++++ DATA
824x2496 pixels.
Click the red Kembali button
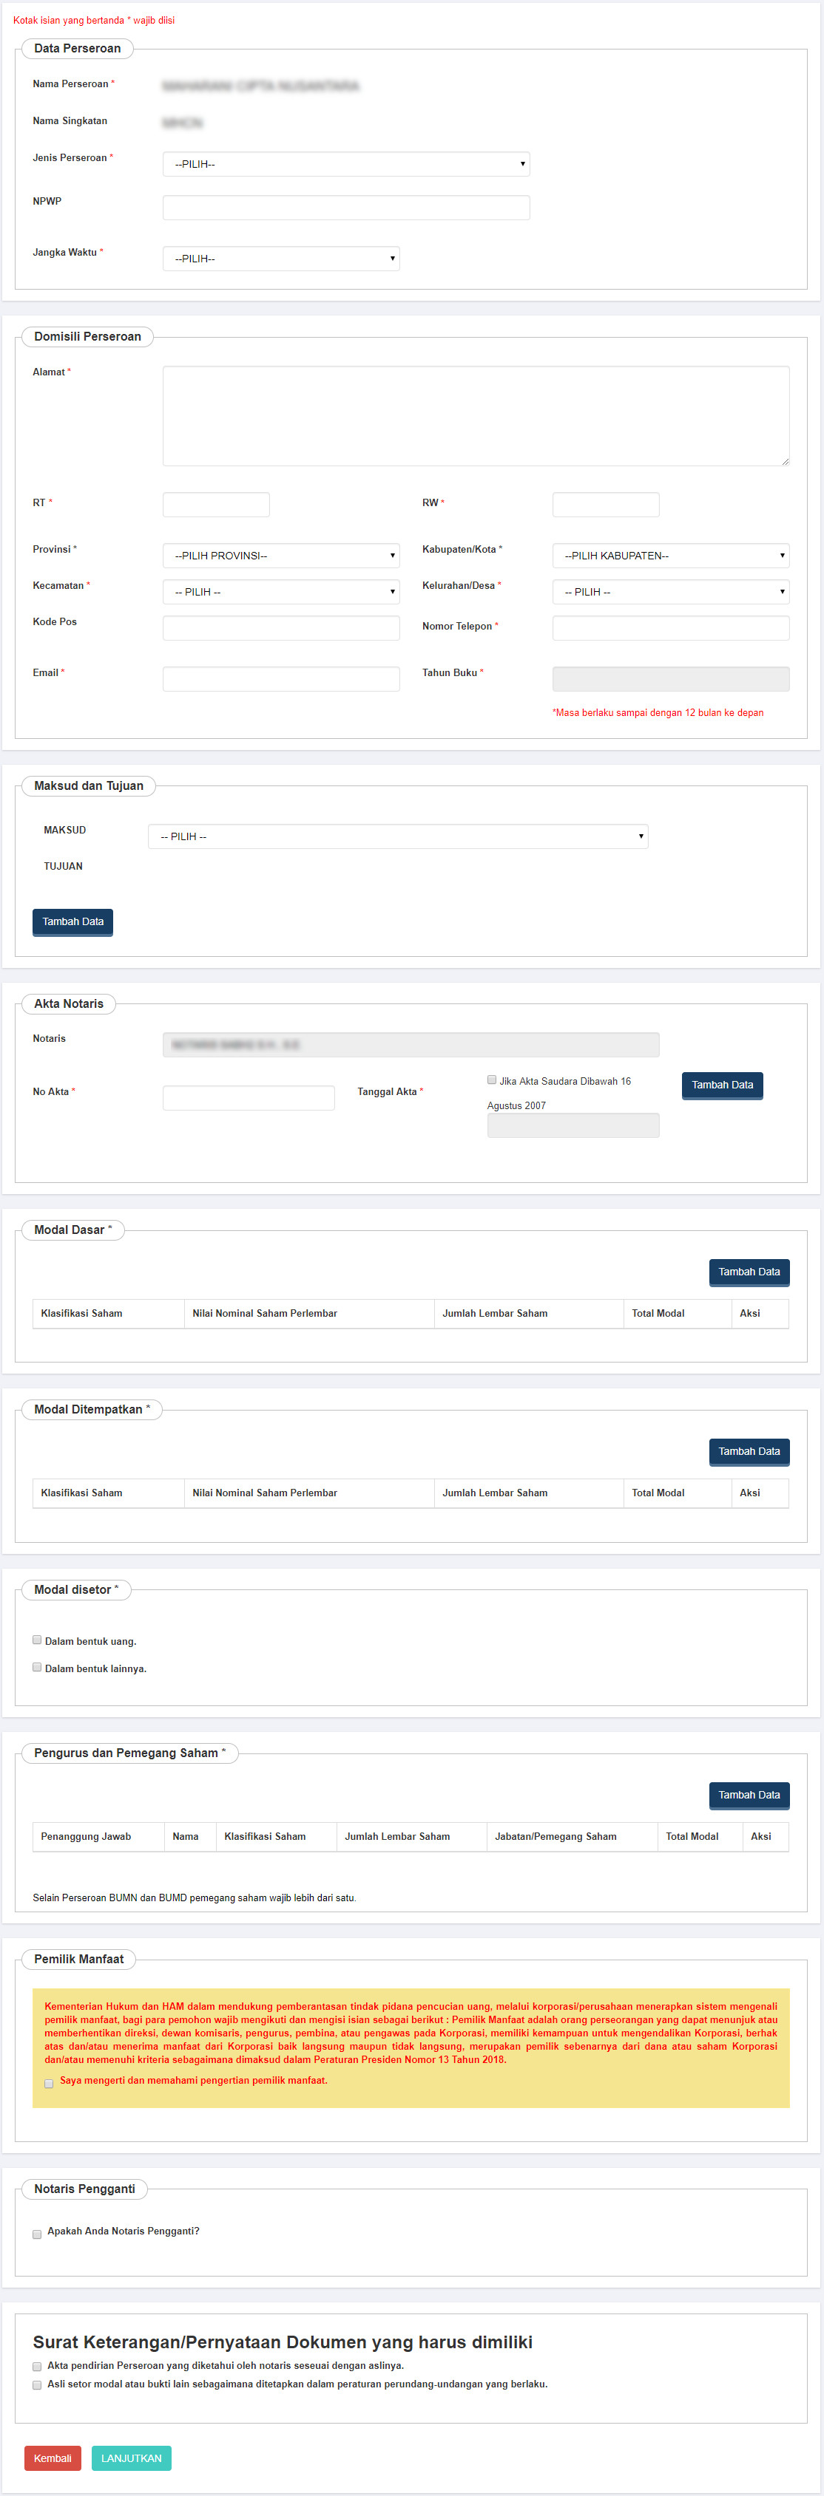(52, 2458)
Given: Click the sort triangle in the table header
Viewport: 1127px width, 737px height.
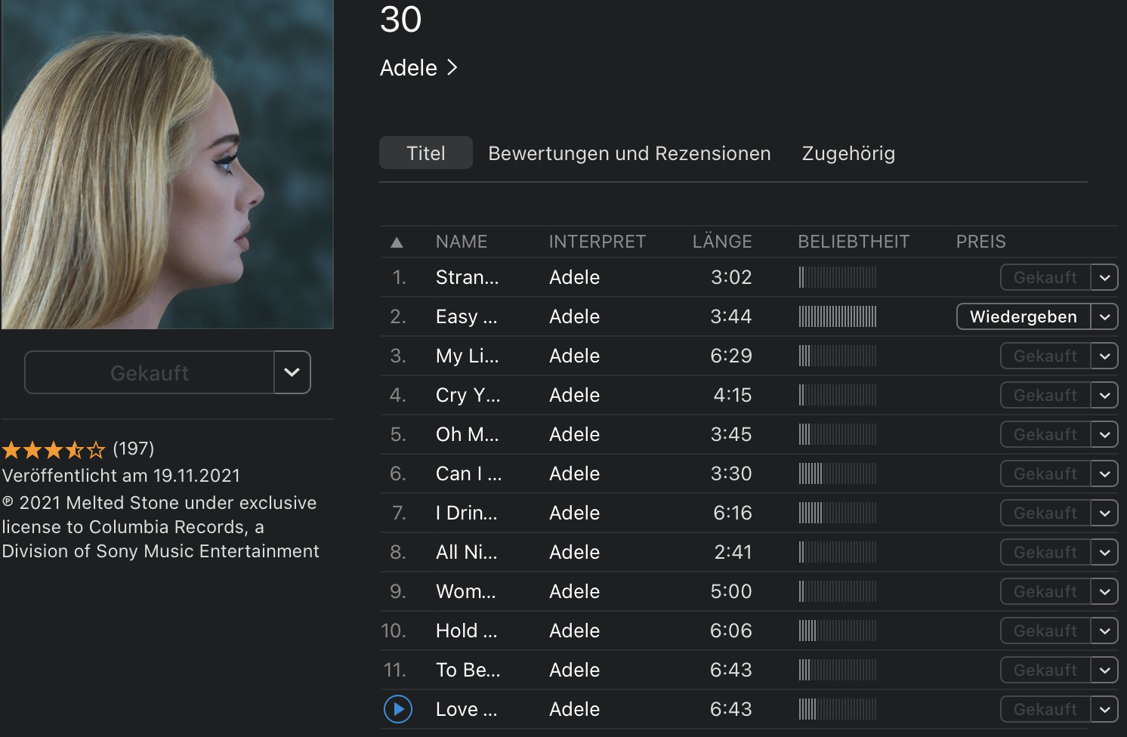Looking at the screenshot, I should coord(397,242).
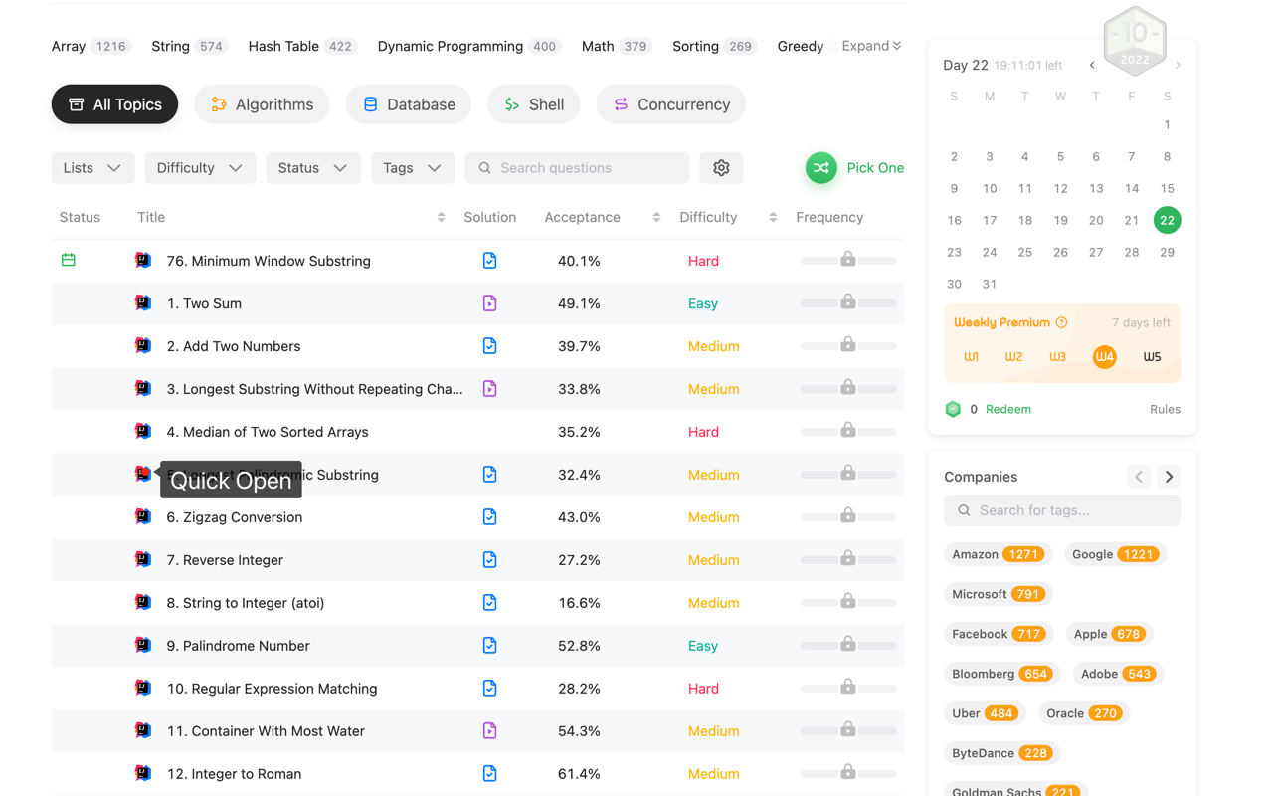Click the coin icon next to Redeem
The width and height of the screenshot is (1273, 796).
954,409
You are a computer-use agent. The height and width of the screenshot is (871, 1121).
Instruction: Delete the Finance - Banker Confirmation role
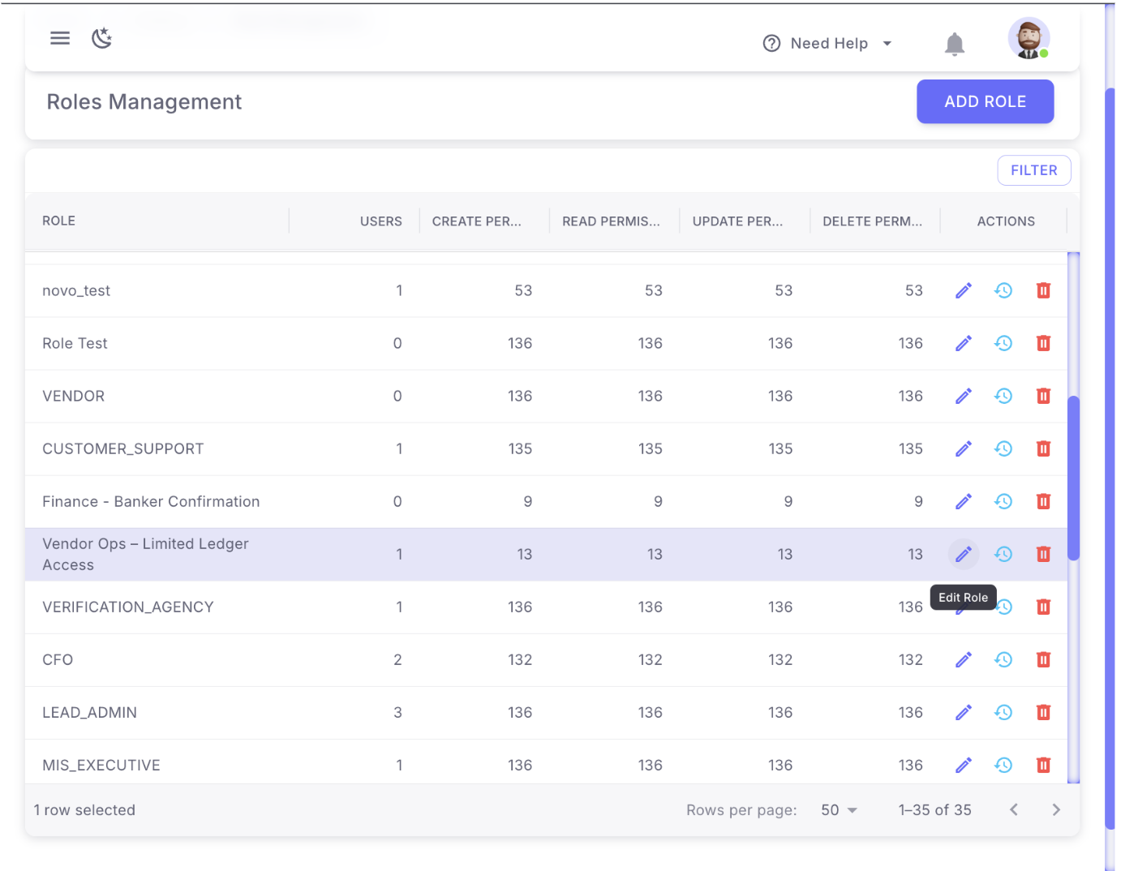tap(1043, 502)
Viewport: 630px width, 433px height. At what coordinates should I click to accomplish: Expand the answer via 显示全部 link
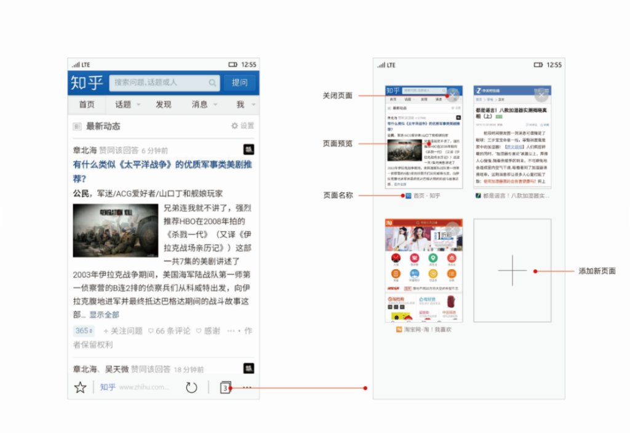[105, 314]
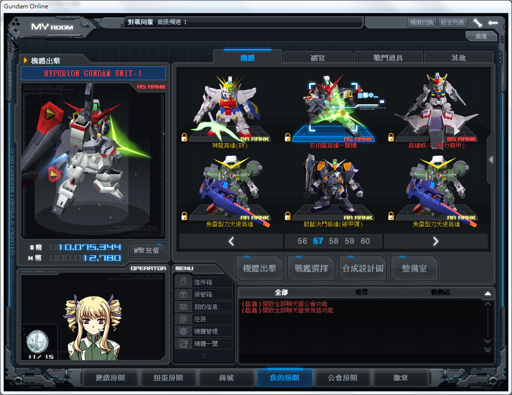The height and width of the screenshot is (395, 512).
Task: Go to next unit page arrow
Action: pyautogui.click(x=435, y=241)
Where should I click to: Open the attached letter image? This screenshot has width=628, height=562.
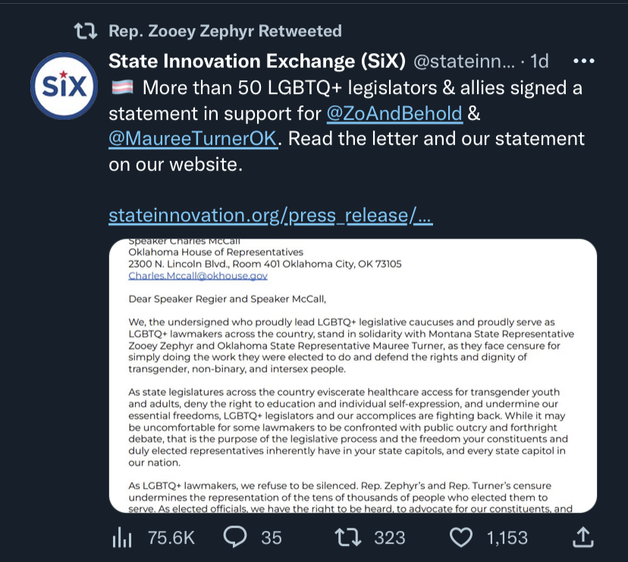[x=353, y=375]
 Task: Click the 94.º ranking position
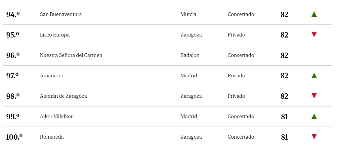click(13, 14)
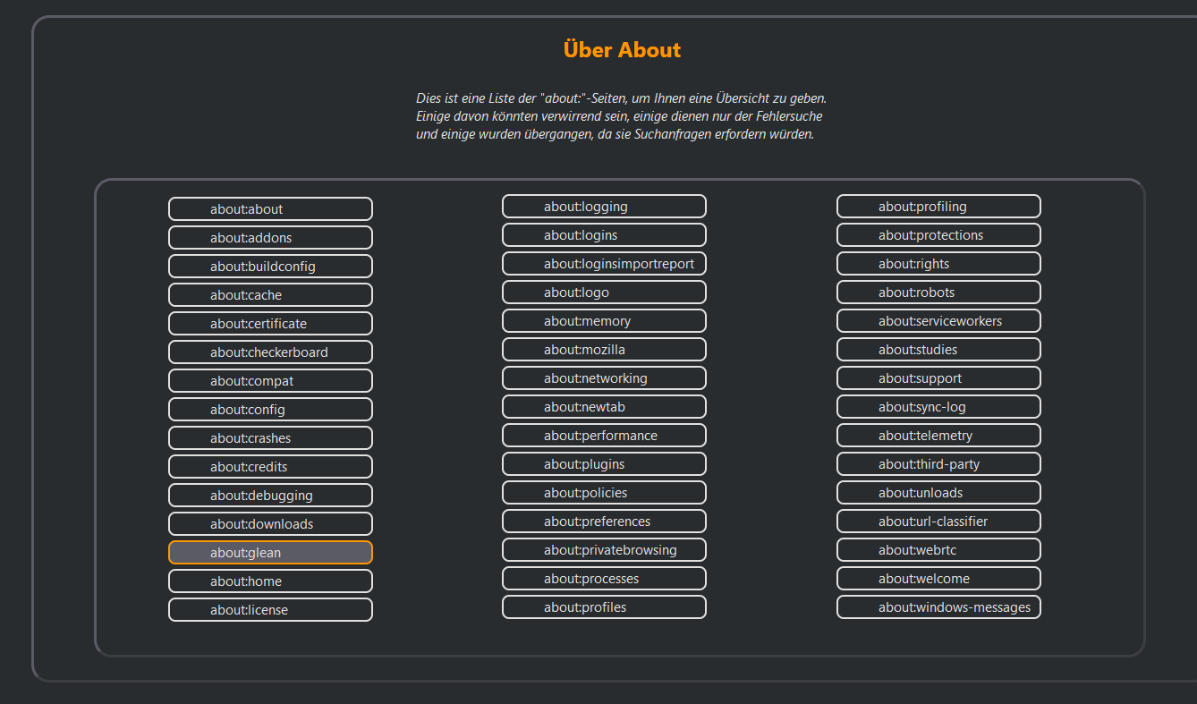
++++++++
• _TASK DESCRIPTION_:
Although the records contain pictures, transcribe only their text, exactly as written.

• _COMPLETED TASK_:
824x2496 pixels.
Click the red Kembali button
(52, 2458)
Given: Click the sort triangle in the table header
Viewport: 1127px width, 737px height.
Looking at the screenshot, I should coord(397,242).
Click the coin icon next to Redeem
The width and height of the screenshot is (1273, 796).
954,409
You are a computer-use agent. The height and width of the screenshot is (871, 1121).
Instruction: Delete the Finance - Banker Confirmation role
tap(1043, 502)
Viewport: 630px width, 433px height. At what coordinates should I click to accomplish: Expand the answer via 显示全部 link
[105, 314]
The height and width of the screenshot is (395, 512).
Task: Go to next unit page arrow
Action: pyautogui.click(x=435, y=241)
Where should I click to: Open the attached letter image? This screenshot has width=628, height=562.
[x=353, y=375]
 Task: Click the 94.º ranking position
click(13, 14)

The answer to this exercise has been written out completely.